BRIEF
Retype exactly what appears below from the line containing "The width and height of the screenshot is (606, 416)." down to the line containing "Given: Click the", keeping both end lines. Do not include pictures.

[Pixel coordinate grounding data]

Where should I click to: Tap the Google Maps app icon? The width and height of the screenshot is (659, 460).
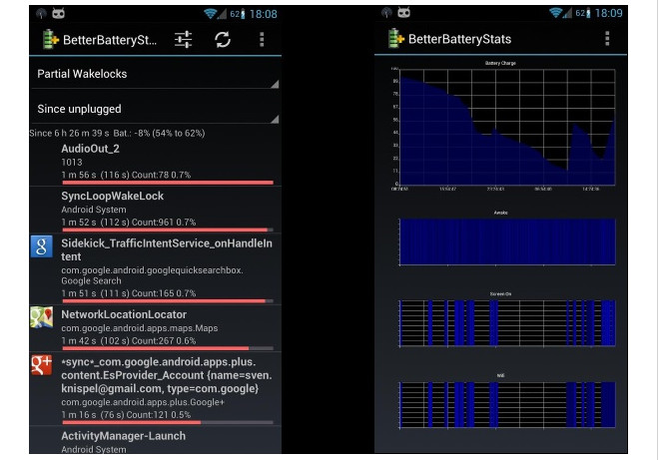point(41,318)
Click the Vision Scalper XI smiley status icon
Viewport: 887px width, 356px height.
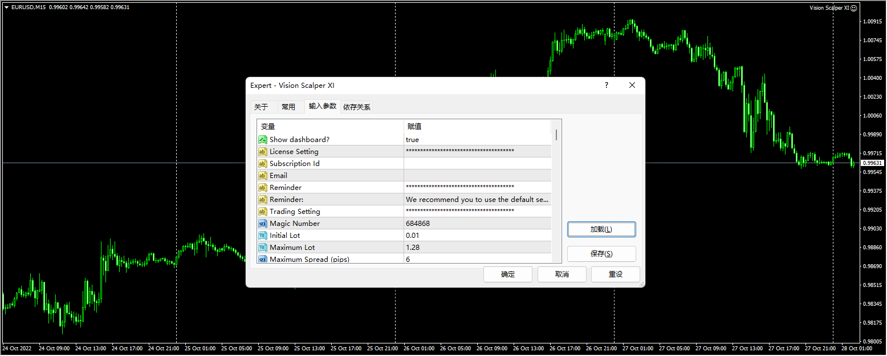853,8
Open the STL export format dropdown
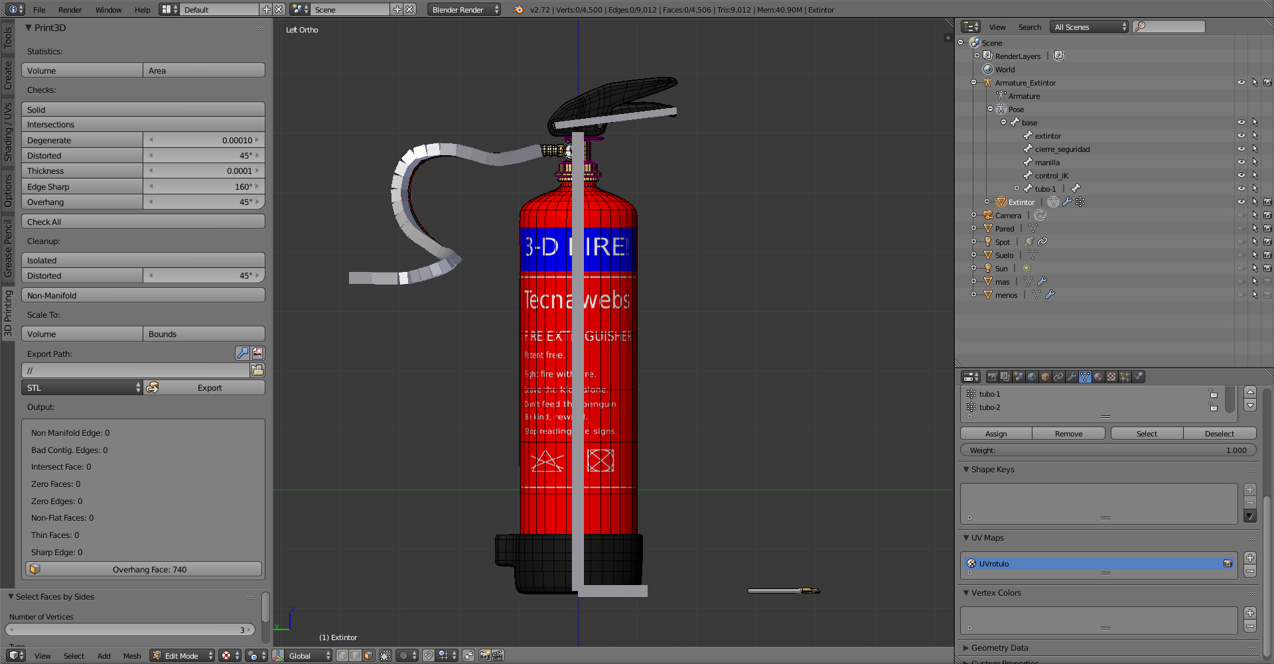 point(82,388)
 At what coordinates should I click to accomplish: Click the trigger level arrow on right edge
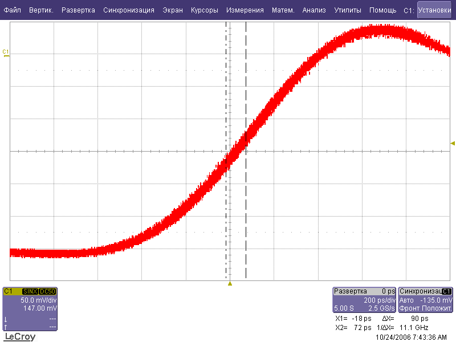(453, 143)
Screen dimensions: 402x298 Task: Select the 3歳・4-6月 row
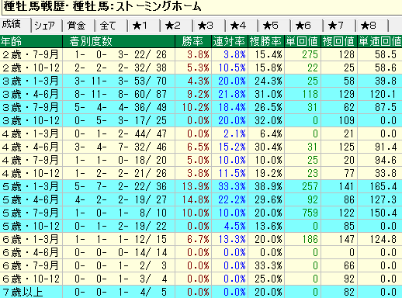pos(201,94)
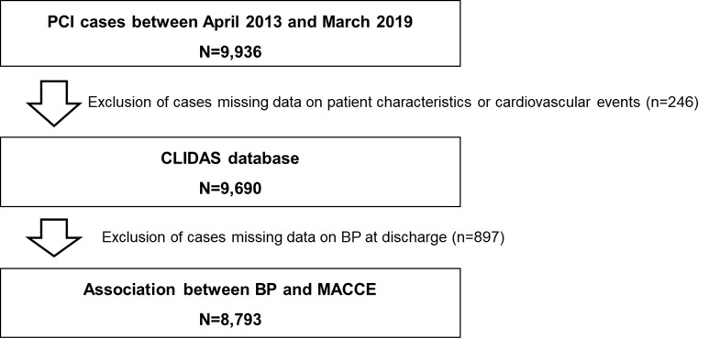
Task: Click the words 'cardiovascular events'
Action: 568,103
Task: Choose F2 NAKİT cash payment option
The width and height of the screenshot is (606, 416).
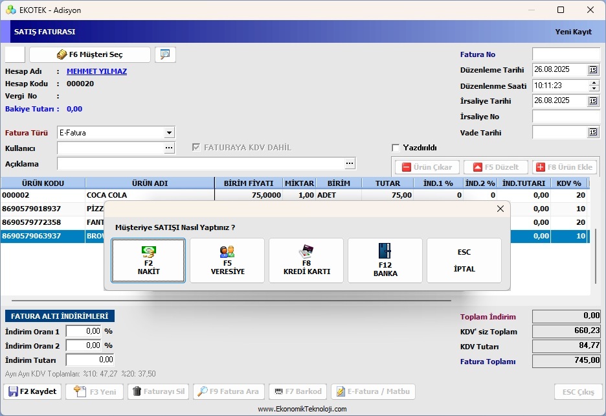Action: pos(148,260)
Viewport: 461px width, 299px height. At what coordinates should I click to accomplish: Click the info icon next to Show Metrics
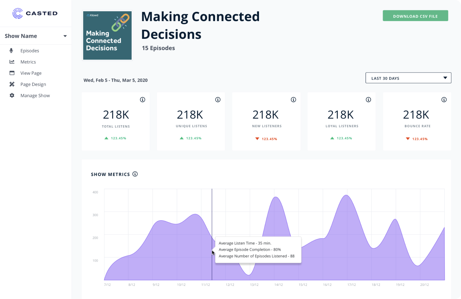tap(135, 174)
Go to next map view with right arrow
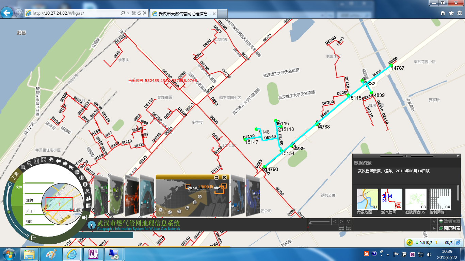The image size is (465, 261). [x=65, y=163]
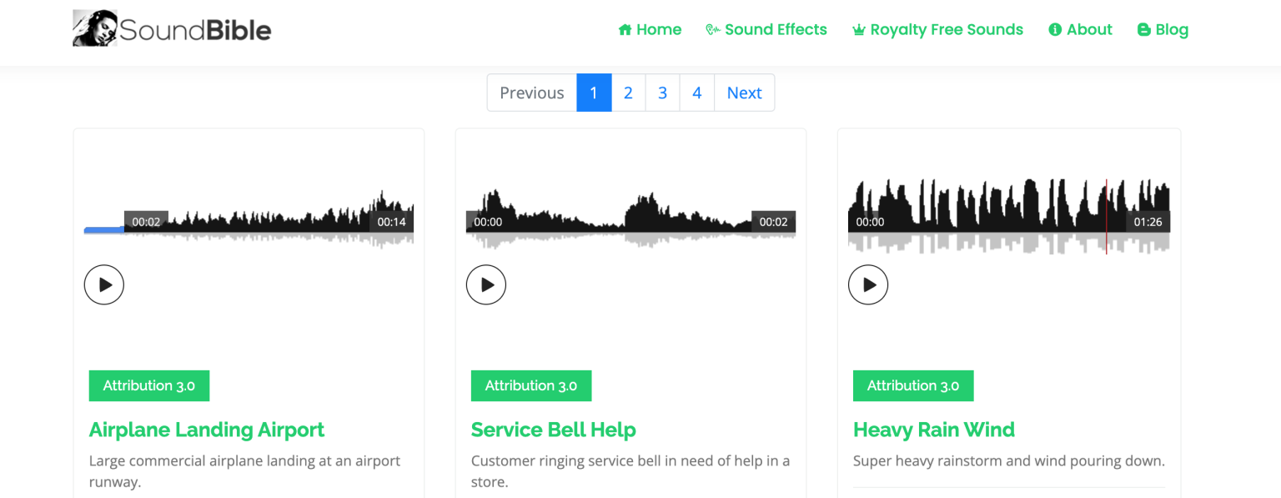This screenshot has height=498, width=1281.
Task: Open page 2 of sound results
Action: (628, 92)
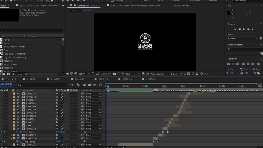Image resolution: width=263 pixels, height=148 pixels.
Task: Select the Learn workspace
Action: click(x=161, y=1)
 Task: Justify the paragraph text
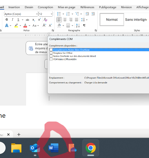tap(77, 19)
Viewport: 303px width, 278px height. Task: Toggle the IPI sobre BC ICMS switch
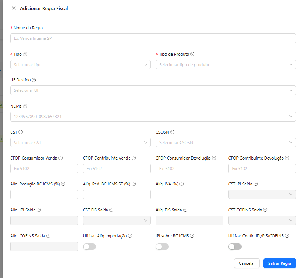(162, 247)
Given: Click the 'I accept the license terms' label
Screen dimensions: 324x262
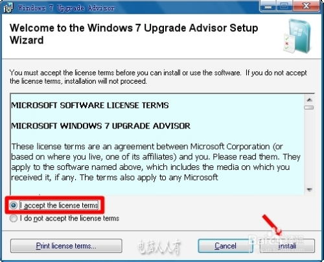Looking at the screenshot, I should click(60, 206).
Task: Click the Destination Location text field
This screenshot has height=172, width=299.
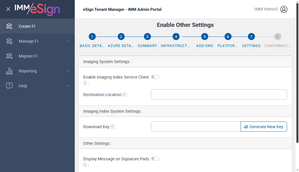Action: click(x=219, y=95)
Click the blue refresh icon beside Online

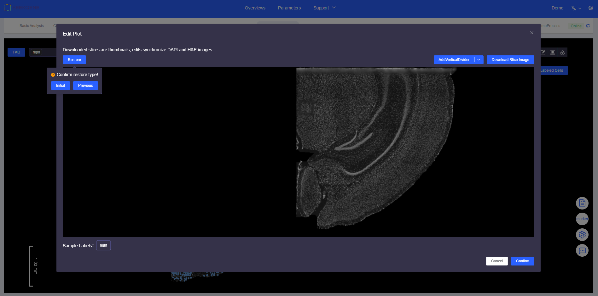coord(588,26)

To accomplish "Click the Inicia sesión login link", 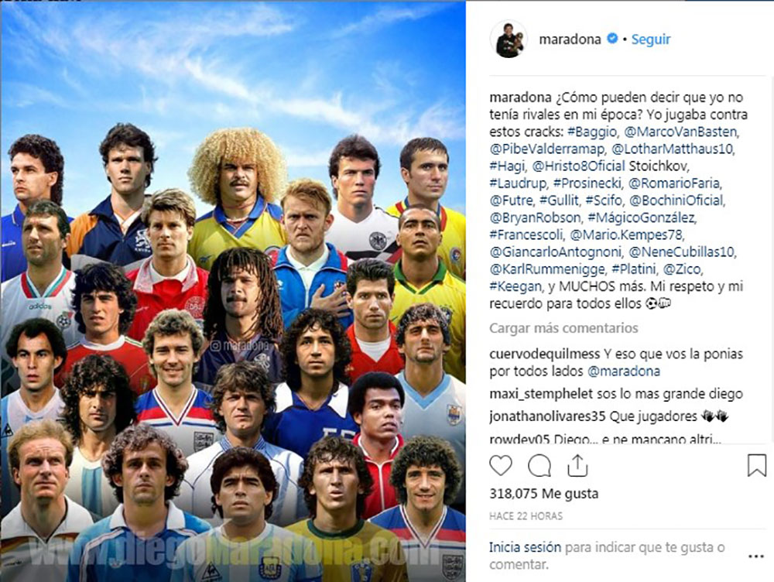I will (x=525, y=547).
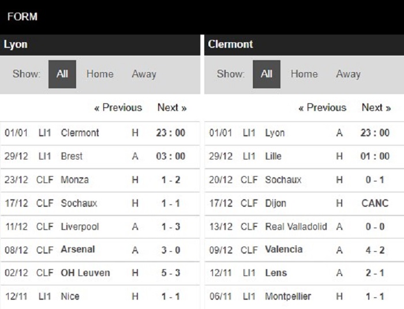Click Lille upcoming match time 01 : 00

point(375,156)
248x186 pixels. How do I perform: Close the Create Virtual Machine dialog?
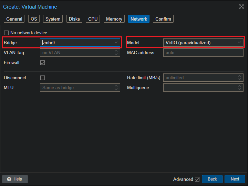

ANSWER BOX
The width and height of the screenshot is (606, 416).
Action: pos(148,260)
Viewport: 461px width, 299px height. At what coordinates should I click to accomplish: Click the info icon next to Show Metrics
tap(135, 174)
Go to next map view with right arrow
The image size is (465, 261). [x=65, y=163]
This screenshot has height=498, width=1281.
Task: Open page 2 of sound results
Action: (628, 92)
Image resolution: width=263 pixels, height=148 pixels.
Task: Select the Learn workspace
Action: click(x=161, y=1)
 Task: Justify the paragraph text
tap(77, 19)
Viewport: 303px width, 278px height. Task: Toggle the IPI sobre BC ICMS switch
(162, 247)
Given: Click the 'I accept the license terms' label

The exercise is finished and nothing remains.